::: SELECTION

From: Jason <jbeasley.shadowknife.com>
Date: Mon, 19 Aug 2002 15:18:24 GMT

Donald Welsh wrote:
> "Viki" <vvidt.netscape.net> wrote:
>>"Enrico" <spenricoam.spschiratti.comam> wrote:
>>: > You're just trying to trick us into writing down an unwritten law.
>>: Damn... you are a tough crowd to troll.
>>:
>>
>>Sheeeah, some of us are easy...
>>
>>
>>
>>what are y'all looking at?
>
>
> Nothing, you just have a spot on your blouse. Here, I'll wipe it off.

I could be wrong, but I don't think the technical term for that is "wiping".


Newsgroups: rec.humor.oracle.d
Subject: Re: De-Lurking - Political?
From: Sid <sid.nospam.net>
Date: Sat, 17 Aug 2002 03:10:50 +0800

"Enrico" <spenricoam.spschiratti.comam>wrote:
>Hi,
>I have been just reading a bit here on and off - quite a chuckle-inducing bunch you are. I just wonder, it never seems to get political around here. Is this some unwritten law or saturation?

GW Bush is an idiot. Welcome aboard. Please step in the glass bowl.

Sid, microwaving for a change


Newsgroups: rec.humor.oracle.d
Subject: Re: De-Lurking - Political?
From: sjc <spam.pieceoftheuniverse.com>
Date: Fri, 16 Aug 2002 16:24:06 -0600

~Steve-o wrote:
>sjc <spam.pieceoftheuniverse.com> wrote:
>> Anyone have a sharpener I could use?
>As long as you promise to quit using it on the top of your head.

::::::
::: PROVIDED MATERIAL

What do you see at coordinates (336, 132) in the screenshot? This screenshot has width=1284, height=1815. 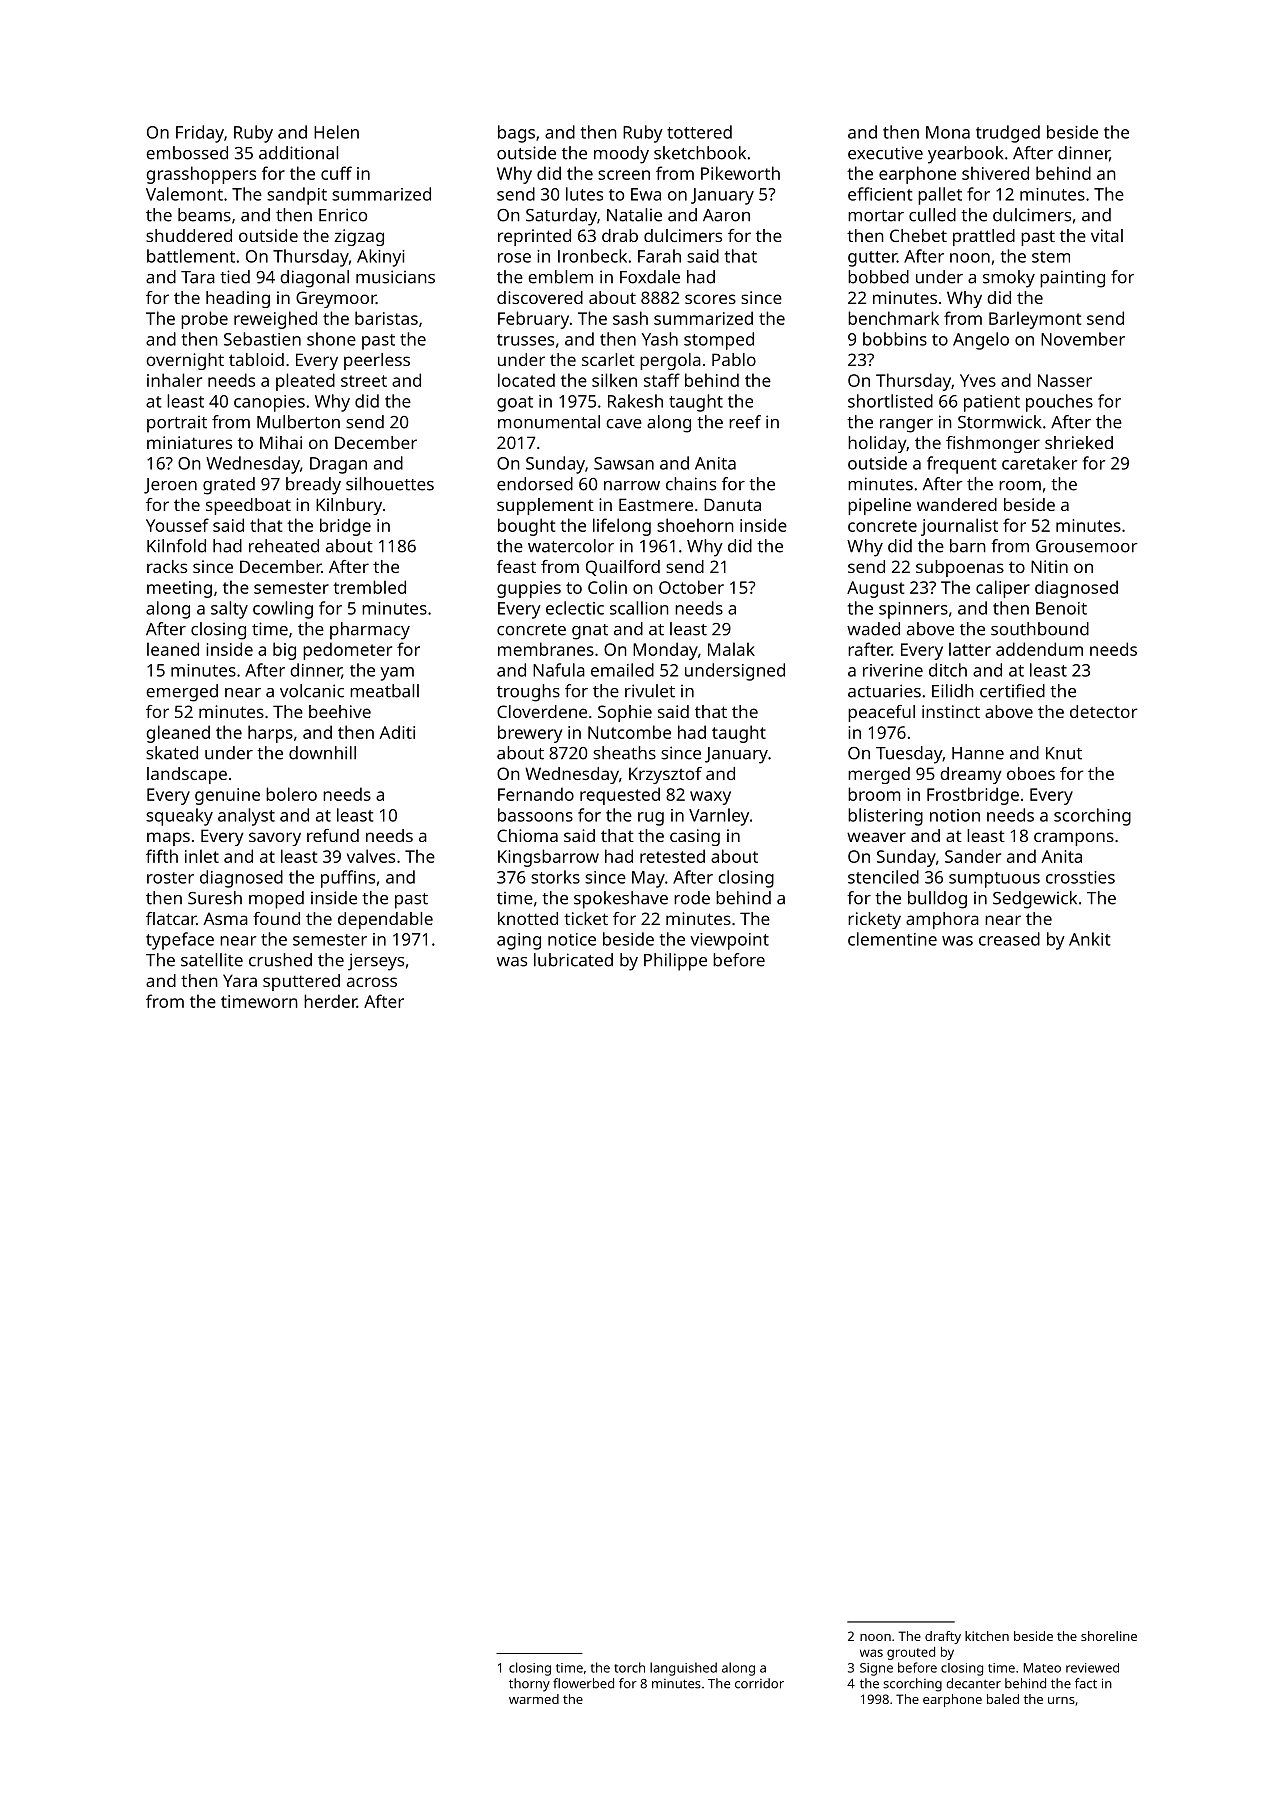 I see `Helen` at bounding box center [336, 132].
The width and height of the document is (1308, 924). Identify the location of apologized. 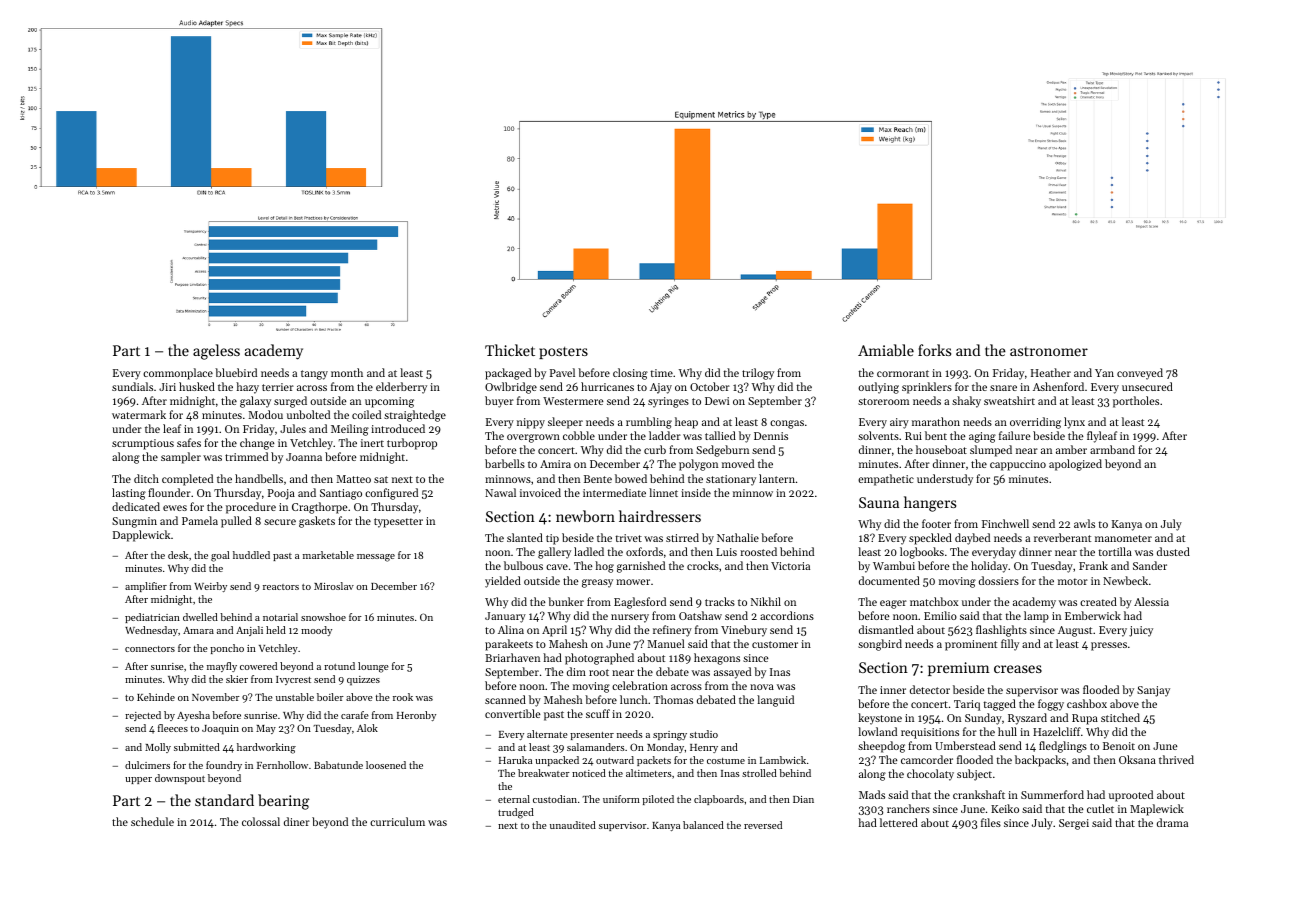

::::::

*WRITTEN REQUEST*
In the newsgroup posts, why does Enrico ask whether there is "some unwritten law or saturation"? Answer in one to three sentences. Rely only on the newsgroup posts to answer.

*COMPLETED EXERCISE*
Enrico has been reading the group on and off, and it never seems to get political there. He wonders whether that is because of an unwritten law or because of saturation.